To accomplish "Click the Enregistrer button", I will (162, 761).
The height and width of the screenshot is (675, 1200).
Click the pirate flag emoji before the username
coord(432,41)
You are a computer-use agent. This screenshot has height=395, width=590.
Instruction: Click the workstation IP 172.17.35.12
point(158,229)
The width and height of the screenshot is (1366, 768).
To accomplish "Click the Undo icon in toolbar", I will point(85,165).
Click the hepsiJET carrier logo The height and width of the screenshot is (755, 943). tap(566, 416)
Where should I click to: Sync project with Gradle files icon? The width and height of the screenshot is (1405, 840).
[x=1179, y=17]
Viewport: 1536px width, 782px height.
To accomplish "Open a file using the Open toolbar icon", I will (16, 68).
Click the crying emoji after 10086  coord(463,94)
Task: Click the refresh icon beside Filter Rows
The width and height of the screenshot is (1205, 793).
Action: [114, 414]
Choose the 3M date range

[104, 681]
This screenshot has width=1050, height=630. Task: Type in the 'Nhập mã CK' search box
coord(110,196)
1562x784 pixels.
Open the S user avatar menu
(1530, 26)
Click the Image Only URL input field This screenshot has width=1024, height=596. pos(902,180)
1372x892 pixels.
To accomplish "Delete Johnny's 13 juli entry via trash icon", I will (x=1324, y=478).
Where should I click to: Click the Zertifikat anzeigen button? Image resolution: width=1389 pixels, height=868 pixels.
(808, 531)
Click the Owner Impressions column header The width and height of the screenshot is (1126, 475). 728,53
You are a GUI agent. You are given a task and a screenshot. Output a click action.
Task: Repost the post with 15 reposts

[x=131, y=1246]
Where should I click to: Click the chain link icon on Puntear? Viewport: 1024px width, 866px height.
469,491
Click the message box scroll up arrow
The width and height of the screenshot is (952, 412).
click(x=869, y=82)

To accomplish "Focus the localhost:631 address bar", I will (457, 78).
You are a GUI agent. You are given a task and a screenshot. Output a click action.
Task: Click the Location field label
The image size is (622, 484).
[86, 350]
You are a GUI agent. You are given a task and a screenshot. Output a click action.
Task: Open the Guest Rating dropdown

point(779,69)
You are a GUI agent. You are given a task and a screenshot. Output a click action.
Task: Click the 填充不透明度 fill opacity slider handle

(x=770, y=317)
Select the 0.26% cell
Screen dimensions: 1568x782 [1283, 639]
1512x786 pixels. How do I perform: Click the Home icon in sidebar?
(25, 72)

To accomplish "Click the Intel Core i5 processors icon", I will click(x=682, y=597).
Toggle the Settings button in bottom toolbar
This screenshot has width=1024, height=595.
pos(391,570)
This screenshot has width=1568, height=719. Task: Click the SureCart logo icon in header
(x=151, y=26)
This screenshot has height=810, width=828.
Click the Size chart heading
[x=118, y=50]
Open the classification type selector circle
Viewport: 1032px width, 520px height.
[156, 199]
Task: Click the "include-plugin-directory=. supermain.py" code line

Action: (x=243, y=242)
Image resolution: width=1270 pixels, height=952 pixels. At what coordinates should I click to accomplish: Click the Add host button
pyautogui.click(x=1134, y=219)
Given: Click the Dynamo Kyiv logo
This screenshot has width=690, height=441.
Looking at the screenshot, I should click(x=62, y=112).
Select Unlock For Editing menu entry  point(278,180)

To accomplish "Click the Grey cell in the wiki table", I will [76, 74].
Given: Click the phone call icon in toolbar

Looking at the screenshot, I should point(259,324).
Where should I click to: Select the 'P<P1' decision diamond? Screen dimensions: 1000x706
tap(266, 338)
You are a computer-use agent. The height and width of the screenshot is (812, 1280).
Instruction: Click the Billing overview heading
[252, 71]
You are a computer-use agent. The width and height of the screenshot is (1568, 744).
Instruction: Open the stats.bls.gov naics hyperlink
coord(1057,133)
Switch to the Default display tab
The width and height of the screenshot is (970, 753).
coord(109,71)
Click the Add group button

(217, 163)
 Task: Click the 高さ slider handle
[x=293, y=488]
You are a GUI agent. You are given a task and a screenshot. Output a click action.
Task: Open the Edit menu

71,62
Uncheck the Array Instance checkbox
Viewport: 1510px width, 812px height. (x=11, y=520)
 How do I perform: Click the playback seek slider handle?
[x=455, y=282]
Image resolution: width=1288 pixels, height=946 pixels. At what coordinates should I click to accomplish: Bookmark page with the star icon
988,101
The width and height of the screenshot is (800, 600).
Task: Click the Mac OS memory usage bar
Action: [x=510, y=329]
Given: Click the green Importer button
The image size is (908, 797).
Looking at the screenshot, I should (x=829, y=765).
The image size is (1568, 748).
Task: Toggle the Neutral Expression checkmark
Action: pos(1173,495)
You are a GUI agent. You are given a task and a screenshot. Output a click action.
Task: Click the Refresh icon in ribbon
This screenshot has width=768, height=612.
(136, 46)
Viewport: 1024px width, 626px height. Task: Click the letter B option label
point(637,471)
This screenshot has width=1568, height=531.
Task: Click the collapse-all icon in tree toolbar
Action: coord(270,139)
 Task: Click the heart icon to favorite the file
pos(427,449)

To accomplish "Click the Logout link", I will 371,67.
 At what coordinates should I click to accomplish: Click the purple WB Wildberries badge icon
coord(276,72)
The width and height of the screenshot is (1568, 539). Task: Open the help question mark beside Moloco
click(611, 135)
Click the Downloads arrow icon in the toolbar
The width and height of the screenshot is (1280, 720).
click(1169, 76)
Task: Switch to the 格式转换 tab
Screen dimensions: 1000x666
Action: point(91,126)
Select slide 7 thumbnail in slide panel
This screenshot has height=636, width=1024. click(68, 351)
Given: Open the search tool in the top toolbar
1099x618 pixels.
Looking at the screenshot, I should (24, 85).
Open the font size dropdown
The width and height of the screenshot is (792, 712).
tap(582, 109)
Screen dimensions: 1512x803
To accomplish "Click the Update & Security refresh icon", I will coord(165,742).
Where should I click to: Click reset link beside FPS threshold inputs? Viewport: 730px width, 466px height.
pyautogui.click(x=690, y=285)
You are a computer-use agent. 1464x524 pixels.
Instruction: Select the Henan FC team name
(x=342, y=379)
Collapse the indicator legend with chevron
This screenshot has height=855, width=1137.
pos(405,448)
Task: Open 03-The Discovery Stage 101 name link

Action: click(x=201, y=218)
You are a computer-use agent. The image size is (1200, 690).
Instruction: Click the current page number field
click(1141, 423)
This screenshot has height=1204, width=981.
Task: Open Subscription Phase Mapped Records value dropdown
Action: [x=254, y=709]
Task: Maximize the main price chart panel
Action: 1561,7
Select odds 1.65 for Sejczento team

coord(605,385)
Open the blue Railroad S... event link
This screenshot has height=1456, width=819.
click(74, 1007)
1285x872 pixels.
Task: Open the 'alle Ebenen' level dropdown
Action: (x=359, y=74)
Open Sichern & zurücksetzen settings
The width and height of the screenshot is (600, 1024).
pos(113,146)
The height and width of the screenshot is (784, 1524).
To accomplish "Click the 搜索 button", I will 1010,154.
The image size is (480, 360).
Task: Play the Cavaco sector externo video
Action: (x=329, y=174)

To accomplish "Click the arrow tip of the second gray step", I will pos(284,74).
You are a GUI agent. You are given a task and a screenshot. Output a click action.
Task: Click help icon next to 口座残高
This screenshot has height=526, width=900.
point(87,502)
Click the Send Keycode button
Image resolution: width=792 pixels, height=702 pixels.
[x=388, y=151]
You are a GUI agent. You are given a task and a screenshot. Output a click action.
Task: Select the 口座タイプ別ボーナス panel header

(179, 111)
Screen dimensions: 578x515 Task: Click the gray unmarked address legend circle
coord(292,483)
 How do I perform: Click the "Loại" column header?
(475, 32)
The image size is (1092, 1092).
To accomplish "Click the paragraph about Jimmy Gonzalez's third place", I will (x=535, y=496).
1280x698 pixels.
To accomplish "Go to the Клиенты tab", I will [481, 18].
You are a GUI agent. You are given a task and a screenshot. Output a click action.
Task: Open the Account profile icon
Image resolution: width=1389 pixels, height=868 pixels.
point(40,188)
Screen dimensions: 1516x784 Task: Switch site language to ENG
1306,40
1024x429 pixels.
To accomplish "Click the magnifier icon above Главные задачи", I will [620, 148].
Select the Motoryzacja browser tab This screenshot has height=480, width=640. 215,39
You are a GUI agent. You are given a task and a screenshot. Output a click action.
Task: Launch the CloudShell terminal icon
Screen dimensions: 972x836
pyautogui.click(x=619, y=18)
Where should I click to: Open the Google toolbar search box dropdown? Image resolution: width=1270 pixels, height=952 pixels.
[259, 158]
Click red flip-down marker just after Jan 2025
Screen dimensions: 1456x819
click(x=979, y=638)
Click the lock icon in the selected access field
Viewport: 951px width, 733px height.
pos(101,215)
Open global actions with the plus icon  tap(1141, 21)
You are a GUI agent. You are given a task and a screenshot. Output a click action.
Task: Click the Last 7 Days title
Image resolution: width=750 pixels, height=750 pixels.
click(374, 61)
————
**Compito da svolgere:** Puoi ricopiare parola per parola i record, partendo dal loro inizio e proseguendo fino alla riga che contiene "Click the crying", inclusa?

**Risposta scritta:**
To accomplish "Click the Enregistrer button", I will (162, 761).
The height and width of the screenshot is (675, 1200).
Click the pirate flag emoji before the username
coord(432,41)
You are a computer-use agent. This screenshot has height=395, width=590.
Instruction: Click the workstation IP 172.17.35.12
point(158,229)
The width and height of the screenshot is (1366, 768).
To accomplish "Click the Undo icon in toolbar", I will point(85,165).
Click the hepsiJET carrier logo The height and width of the screenshot is (755, 943). tap(566, 416)
Where should I click to: Sync project with Gradle files icon? The width and height of the screenshot is (1405, 840).
[x=1179, y=17]
Viewport: 1536px width, 782px height.
To accomplish "Open a file using the Open toolbar icon", I will (16, 68).
Click the crying emoji after 10086  coord(463,94)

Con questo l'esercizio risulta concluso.